73 - Na maioria dos casos, é preferível que o Governo emita títulos de dívida denominados na moeda doméstica para atrair demanda de investidores estrangeiros a uma taxa determinada pelo Banco Central do que emitir dívida denominada em moeda estrangeira a uma taxa de juros fora de seu controle. Como resultado da emissão de dívida em moeda estrangeira, o Governo acaba assumindo um risco de inadimplência que não precisaria correr.
74 - Modelo de economia aberta da MMT: os déficits públicos (G – T > 0) e os superávits em conta corrente (CAB > 0) são fontes de renda para o setor privado doméstico que, obrigatoriamente, estará, no agregado, acumulando (S > I). O oposto também é verdadeiro: superávits do setor público (G – T < 0) e déficits em conta corrente (CAB < 0) impossibilitam o setor privado doméstico de acumular ativos financeiros.
75 - Colocam que austeridade restringe a política econômica e não é sustentável no longo prazo, eis que, em muitos casos, impediria o setor privado de acumular ativos e poderia até pressionar dívida privada. (Não faz análise aqui de possíveis apreciações e depreciações de ativos...)
76 - Situação insustentável de alguns países: ...cronicamente deficitários no setor externo e com metas fiscais superavitárias só poderiam obter resultados privados estruturalmente negativos, o que eleva a fragilidade financeira da economia.
77 - Algumas objeções podem surgir em relação ao modelo proposto. Um possível argumento contrário é de que o déficit governamental, ao elevar a demanda agregada e, consequentemente, o nível de importações, acabaria por pressionar, também, o saldo em transações correntes e isso implicaria uma restrição para a política econômica autônoma. Entretanto, as consequências de possíveis déficits em transações correntes decorrentes de uma política fiscal expansionista dependem do regime cambial adotado.

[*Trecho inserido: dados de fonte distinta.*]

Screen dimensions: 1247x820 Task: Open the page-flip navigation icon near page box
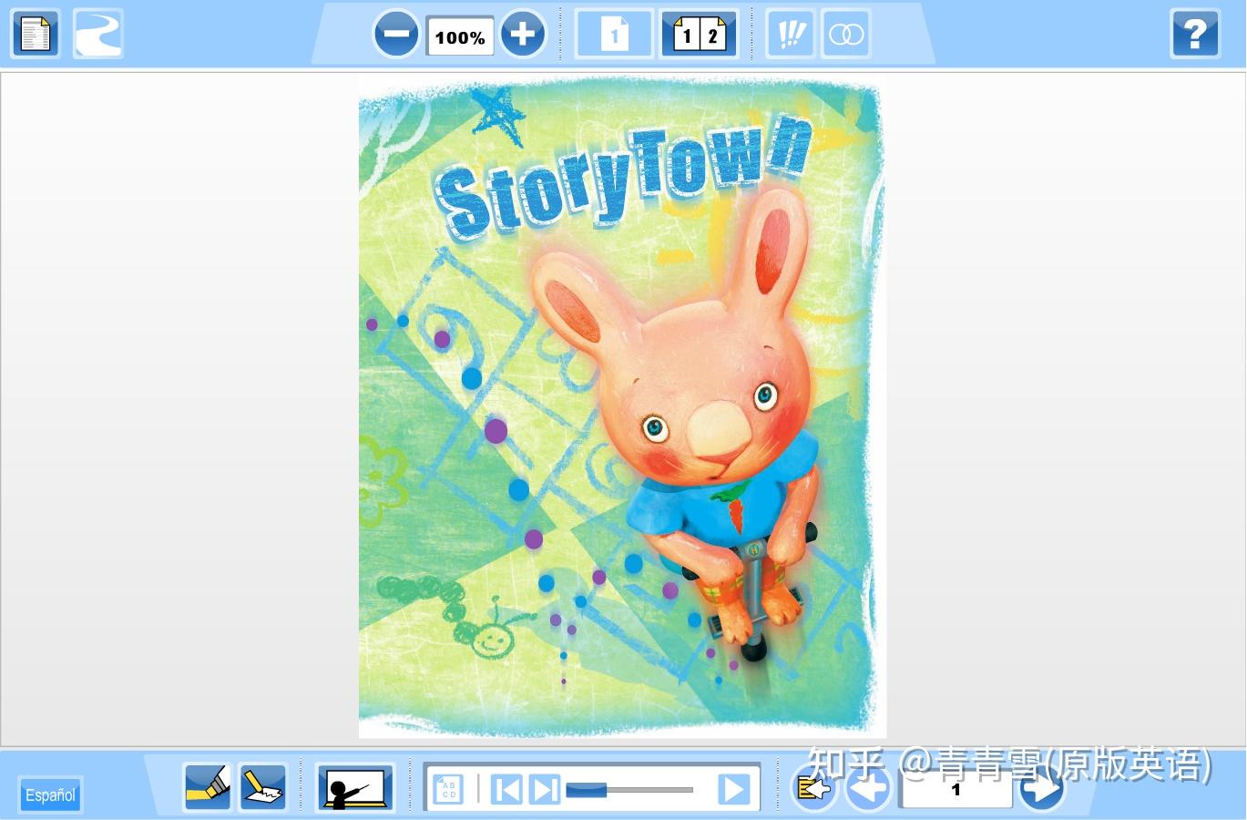[812, 789]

78 - A solução dos autores parece ser, resumidamente, a substituição de importações ou talvez limitação das mesmas: ...consiste na utilização plena da soberania monetária do país para promover reformas estruturais de modo a reduzir a necessidade de importações ao mesmo tempo em que se amplie a capacidade de exportações. Além disso, seria importante utilizar as escassas divisas de maneira estratégica com vistas a importar, principalmente, bens que sejam essenciais para a mudança estrutural requerida para o relaxamento da restrição externa.